### [Your task]
Find the line containing "You are a GUI", then return it and every line after it through the end of the records, exactly. Leave out pictures.

### [Records provided]

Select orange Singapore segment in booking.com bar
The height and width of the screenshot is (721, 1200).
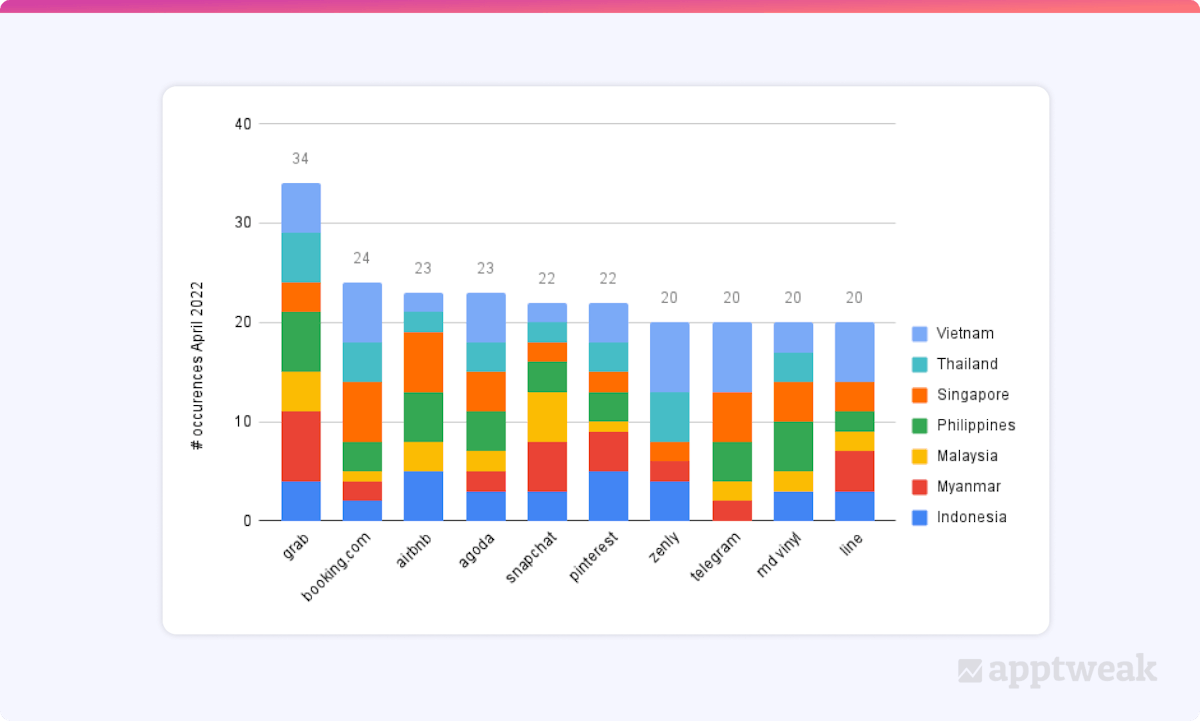tap(362, 412)
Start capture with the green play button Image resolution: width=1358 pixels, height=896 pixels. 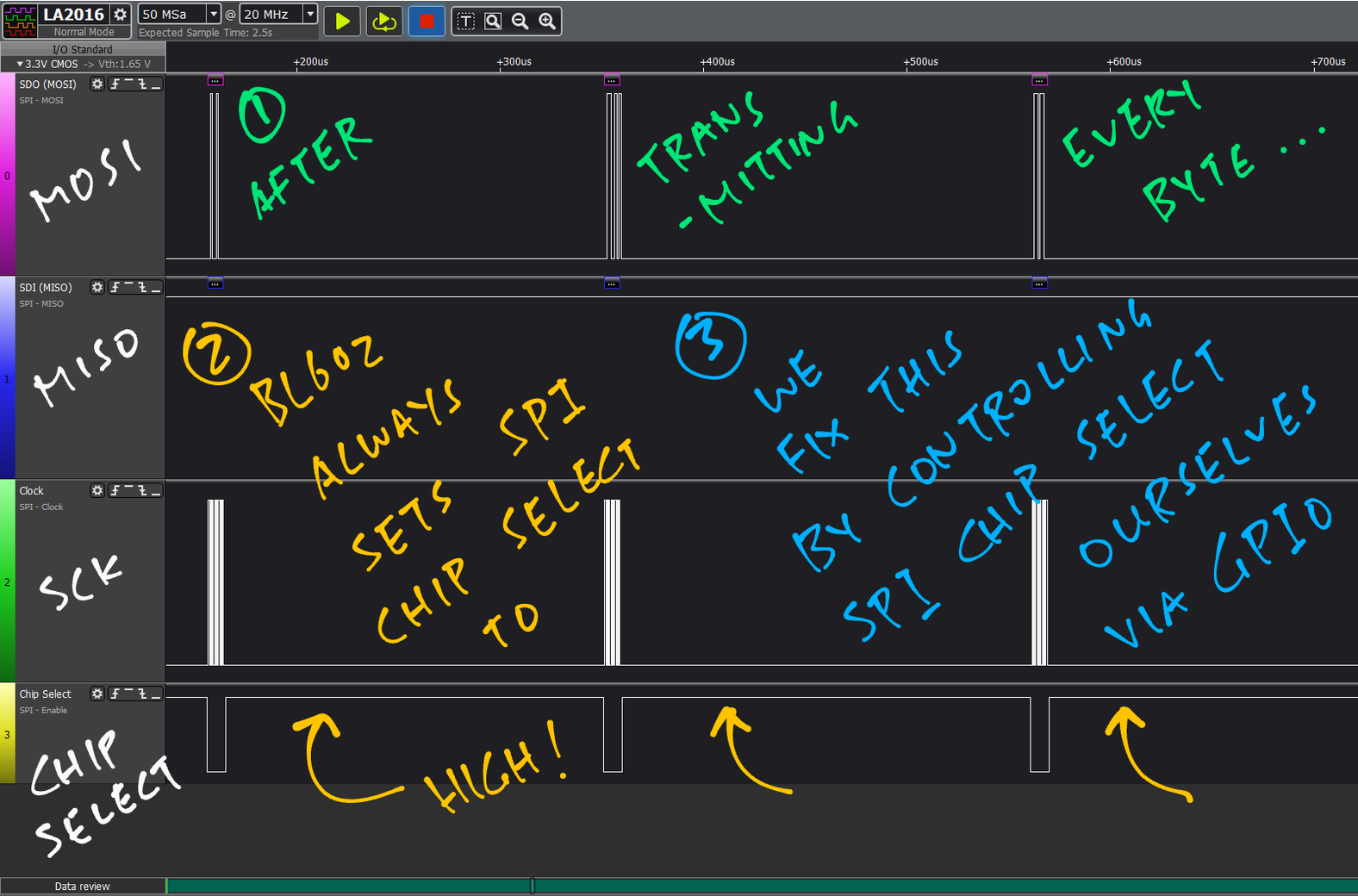point(342,21)
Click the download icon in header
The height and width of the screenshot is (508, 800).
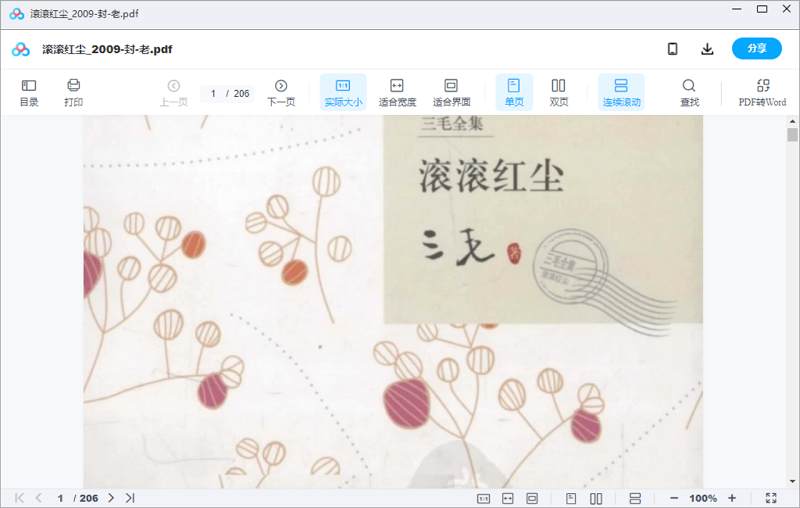coord(707,49)
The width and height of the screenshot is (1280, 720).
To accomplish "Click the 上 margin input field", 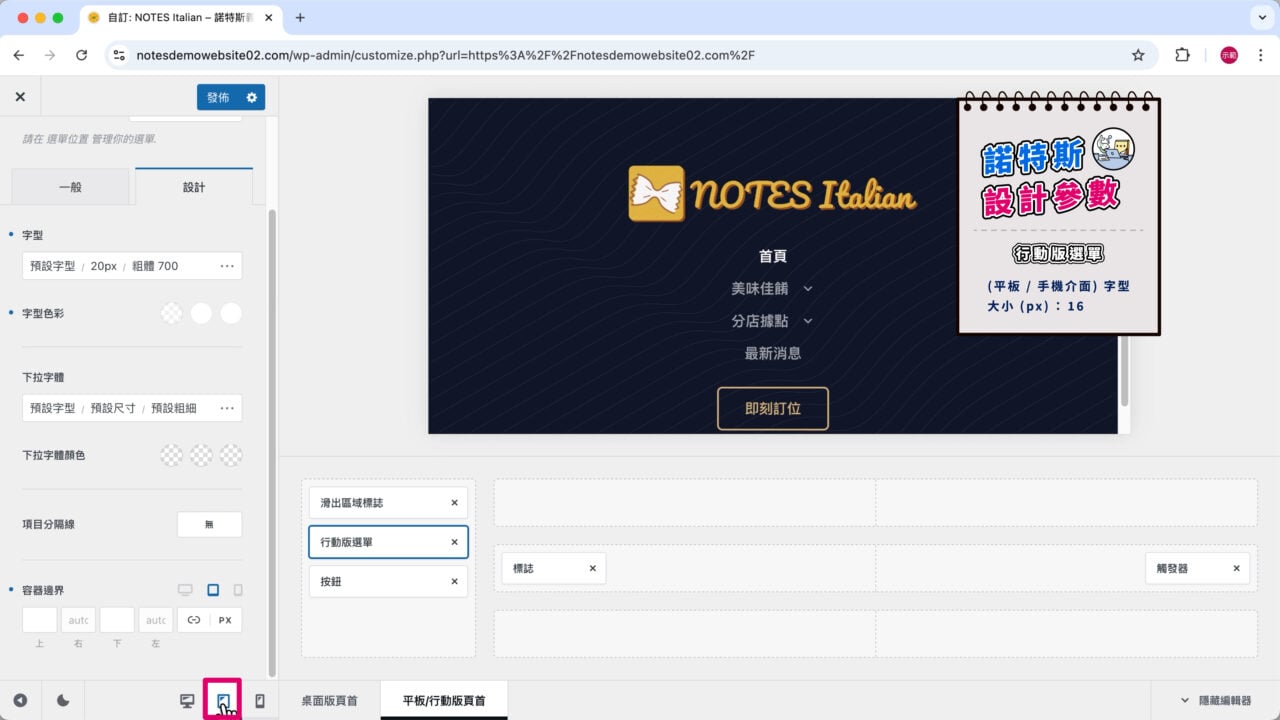I will coord(38,619).
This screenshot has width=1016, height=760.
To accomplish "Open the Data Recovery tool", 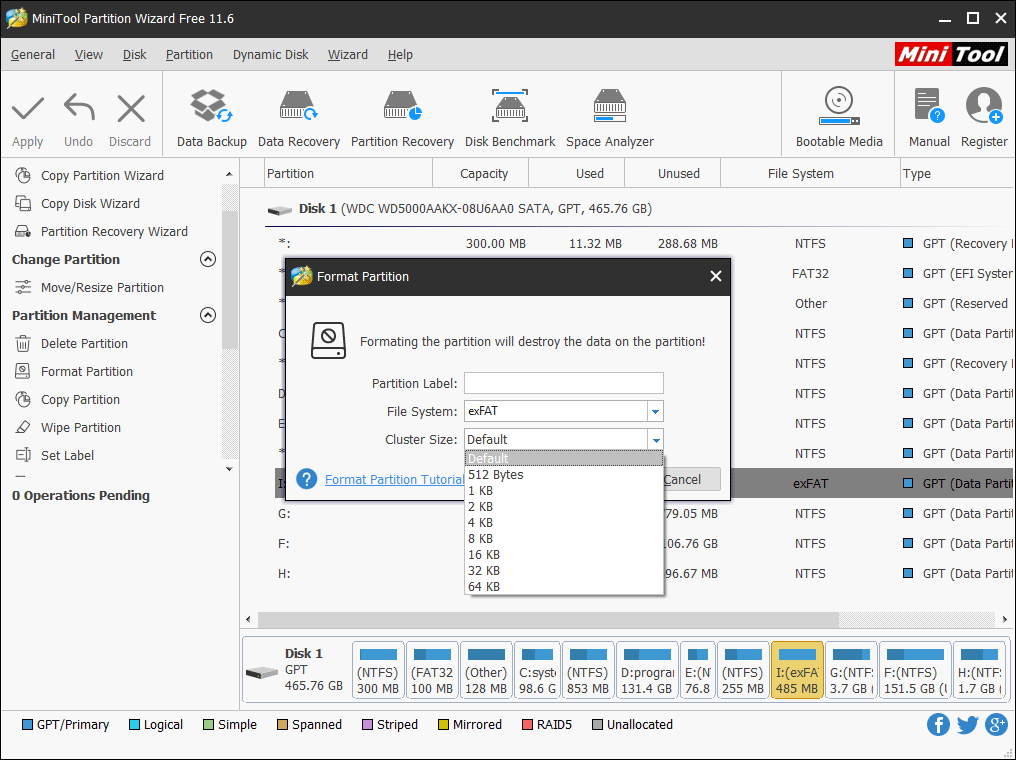I will click(298, 113).
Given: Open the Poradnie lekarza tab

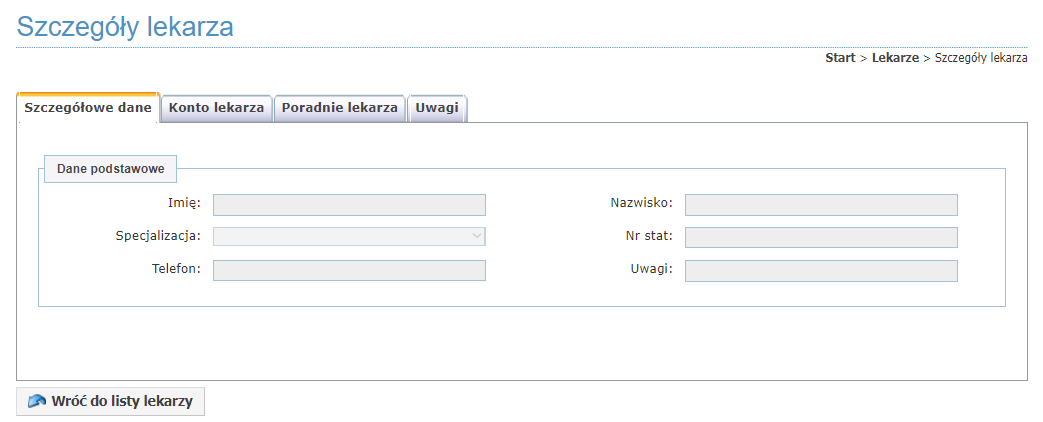Looking at the screenshot, I should (x=339, y=108).
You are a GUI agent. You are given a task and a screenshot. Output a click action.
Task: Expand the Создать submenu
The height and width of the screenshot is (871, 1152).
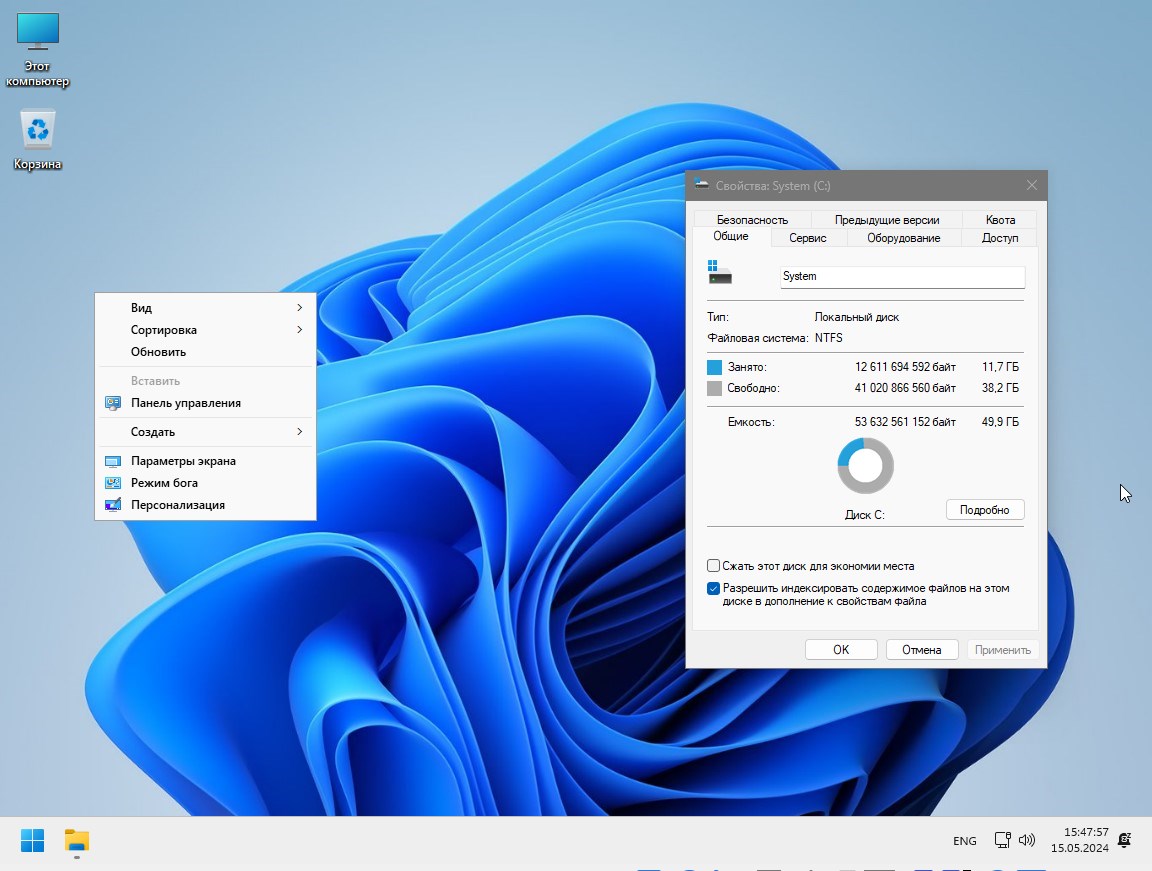152,431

### [Response]
You are a GUI agent. You are given a task and a screenshot. Output a click action.
Task: Expand the Создать submenu
The height and width of the screenshot is (871, 1152).
152,431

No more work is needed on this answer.